The 27th Torneo Internacional de Ajedrez “Ciudad de Linares” took place February 12-25 in Linares, Andalucia, Spain. It was a six-player, double round-robin, with Veselin Topalov (2805), Levon Aronian (2781), Boris Gelfand (2761), Vugar Gashimov (2759), Alexander Grischuk (2736) and Francisco Vallejo Pons (2705). The rate of play was 2 hours for 40 moves, then 1 hour for 20, then 20 minutes for the rest of the game, with 30 seconds increment starting from move 61. The Sofia rules for offering a draw applied in Linares for the first time.

Round 10

Three weeks before he turns 35, Veselin Topalov won his first Linares tournament ever. (In 2005 the Bulgarian defeated Garry Kasparov in what turned out to be The Boss' last tournament game. The two finished shared first but Kasparov had the better tiebreak.) He defeated Boris Gelfand in 62 moves, after the 2009 World Cup winner erred in a drawn rook ending. If the two had split the point, Alexander Grischuk would have retained the title he won in Linares last year. The Russian had escaped with a draw against Vallejo earlier, and would have won on tiebreak. The two would have finished with the same individual result, the same number of victories and the same sum of points against players who scored 50% or more (only Aronian did so, and both players drew twice with him). It would have been tiebreak number 4 that brought the decision: "Remove the points scored against the player/group of players at the bottom of the standings." This would have been both Gashimov and Vallejo finishing on 4/10, so from Grischuk's total 2.5 points would be deducted, and from Topalov's total 3 points. Nobody expected Gelfand to lose the rook ending, which picture changed completely.

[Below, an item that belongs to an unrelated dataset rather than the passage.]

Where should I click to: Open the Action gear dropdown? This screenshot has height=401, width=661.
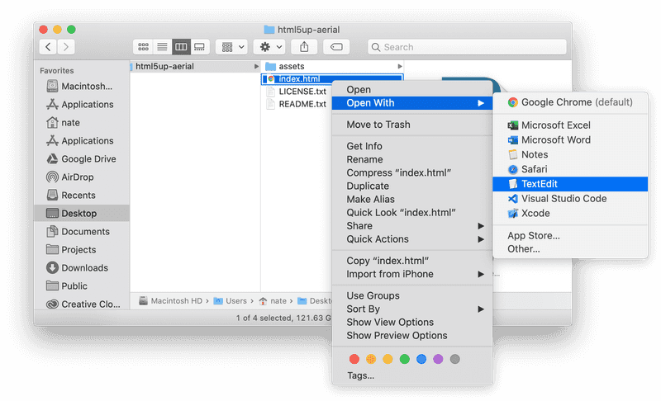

Alexander Grischuk, seemingly safe of another victory, live on the Chess.FM show, talking to Mig Greengard and Alex Yermolinsky.

Gelfand shouldn't have lost that ending, but one could also say that Grischuk shouldn't have drawn that middlegame. At my question whether he had escaped gainst Vallejo, Grischuk immediately answered with a firm "Yes." He thought that, at least for the moment, Vallejo had "refuted the variation". "I didn't play in the most precize manner and was very close to losing. But then he made a few mistakes, and I am very surprised I managed to draw so easily, from the position I got."

The Topalov-Gelfand game also left some questions unanswered. It was especially strange why Topalov, after he had trapped one of Gelfand's rooks, gave back his exchange so quickly. "I just thought it was winning, simply," he told me. "It looked easier to me to win the rook ending a pawn up and the king far away from its pawns, it looked to me winning, but the mistakes I made proved it was not true."

Aronian had broken his personal record of eight consecutive draws in one tournament by adding a ninth yesterday, but today he decided it was enough. In fact it was good old Aronian back again, the one we know from e.g. the 2008-2009 FIDE Grand Prix Series. In yet another Benoni, he outplayed Gashimov with very powerful manoeuvres. Armenia's number one won't be a 100% satisfied, but at least he leaves Linares in style.

Gelfand, Gashimov and Vallejo all ended on 4/9. Although he was last seeded, especially the Spaniard has been very unlucky and should have scored more than that.

Topalov narrowed the gap with Carlsen on the rating list to just one point. His play in Linares was at times highly creative, and at times just sloppy, but never without his trademark fighting spirit. His match against Anand starts in two months from now.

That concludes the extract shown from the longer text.